Am Abend folgte eine Abschlussveranstaltung: Nach einem Vortrag über die Entstehung und die Prävention von Alzheimer folgte ein Science-Slam-Wettbewerb, bei dem Forscher verschiedener MINT-Bereiche ihre Forschungsprojekte auf eine laienfreundliche und humorvolle Weise vorstellten. Den 1. Platz machte eine junge Biologin, welche an induzierten pluripotenten Stammzellen (iPS-Zellen) forscht. Am Samstag war kein Programm mehr durch den MINT-EC vorgesehen, sodass man den Tag nutzen konnte, um die Hauptstadt zu erkunden

Rieke Walkenhorst, Nora Kreutzkämper, Leonie Hunsche, Darius Mewes

Nord_MINT_100_2014

Nord-MINT 100

Am 20. und 21. November 2014 fand die „Nord-MINT 100“ in Bremen statt.
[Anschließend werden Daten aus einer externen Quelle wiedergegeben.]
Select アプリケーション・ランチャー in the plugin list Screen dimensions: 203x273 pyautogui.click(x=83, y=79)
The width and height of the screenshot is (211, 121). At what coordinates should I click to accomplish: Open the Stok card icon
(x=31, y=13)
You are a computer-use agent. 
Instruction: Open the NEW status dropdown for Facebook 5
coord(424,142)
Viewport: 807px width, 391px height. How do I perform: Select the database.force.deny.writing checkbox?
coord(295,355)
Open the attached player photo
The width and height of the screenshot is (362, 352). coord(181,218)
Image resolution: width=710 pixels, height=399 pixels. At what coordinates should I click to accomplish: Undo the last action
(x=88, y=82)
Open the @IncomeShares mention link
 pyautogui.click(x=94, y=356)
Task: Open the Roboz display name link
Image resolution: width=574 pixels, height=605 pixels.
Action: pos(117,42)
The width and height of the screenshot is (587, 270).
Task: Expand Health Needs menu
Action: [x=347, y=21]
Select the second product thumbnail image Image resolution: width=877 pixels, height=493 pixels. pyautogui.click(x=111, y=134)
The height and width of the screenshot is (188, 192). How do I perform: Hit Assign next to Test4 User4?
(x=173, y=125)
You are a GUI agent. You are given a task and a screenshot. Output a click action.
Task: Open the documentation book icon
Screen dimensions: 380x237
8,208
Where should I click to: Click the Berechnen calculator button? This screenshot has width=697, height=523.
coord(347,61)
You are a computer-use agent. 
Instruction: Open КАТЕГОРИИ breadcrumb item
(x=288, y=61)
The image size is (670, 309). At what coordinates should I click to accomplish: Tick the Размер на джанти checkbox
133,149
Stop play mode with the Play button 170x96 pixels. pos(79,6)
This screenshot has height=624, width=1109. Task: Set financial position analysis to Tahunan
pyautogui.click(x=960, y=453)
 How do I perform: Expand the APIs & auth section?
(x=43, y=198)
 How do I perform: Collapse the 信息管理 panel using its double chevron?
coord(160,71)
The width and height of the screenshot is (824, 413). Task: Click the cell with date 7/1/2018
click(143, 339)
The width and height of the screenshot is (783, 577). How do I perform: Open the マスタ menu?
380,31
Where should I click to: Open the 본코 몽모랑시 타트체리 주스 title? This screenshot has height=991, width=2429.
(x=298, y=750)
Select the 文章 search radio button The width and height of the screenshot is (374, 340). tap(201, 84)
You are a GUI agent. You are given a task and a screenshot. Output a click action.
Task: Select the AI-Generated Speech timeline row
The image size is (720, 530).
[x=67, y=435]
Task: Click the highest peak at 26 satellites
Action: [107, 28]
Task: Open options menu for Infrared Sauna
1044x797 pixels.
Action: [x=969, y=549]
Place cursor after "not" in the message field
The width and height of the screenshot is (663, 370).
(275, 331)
Der MINT-EC fördert Schülerinnen und Schüler im Bereich Mathematik, Informatik, Naturwissenschaften und Technik aus der Sekundarstufe II. Das Treffen begann in der Bremer Stadtwaage, dort hielten unter anderem der Leiter des MINT-ECs, ein Vertreter der Nordmetall-Stiftung (Arbeitgeberverband der Metall- und Elektroindustrie) und eine Forscherin im Bereich der Diabetik II-Erforschung Vorträge. Danach stand eine kurze Besichtigung zum zweiten Veranstaltungsort an. In dem von mir ausgewählten Workshop „Formel 1 in der Schule“ ging es darum, mithilfe eines Konstruktionsprogramms namens „SolidWorks“ einen Holzklotz zu einem Rennwagenchassis umzuformen, welcher eine Strecke von 20m am schnellsten zurücklegen konnte. Die einzelnen Teilschritte waren sehr aufwändig und erforderten eine gute Planung. Nach dem Ausfräsen, Schleifen und Lackieren hätte das Einfügen von Achsen, Rädern usw. folgen sollen, so dass der Rennwagen bereit zum Fahren gewesen wäre. Leider wurde dieser Punkt gestrichen. Bei dem Formel 1 in der Schule Wettbewerb geht es nicht nur um den schnellsten Wagen, sondern auch um Marketing, Präsentation, Fahrzeugentwicklung etc. Abends nutzten wir die Gelegenheit durch die Gassen Bremens zu schlendern und übernachteten in der Jugendherberge. Am nächsten Morgen fand der zweite Workshop statt, dort haben wir über den Einsatz, Einbau und der Funktionsweise von Brennstoffzellen in Fahrzeugen gesprochen und warum diese Technik größtenteils noch nicht marktreif ist. Nachmittags war die Tagung beendet und ich habe viele neue und interessante Eindrücke mitnehmen können.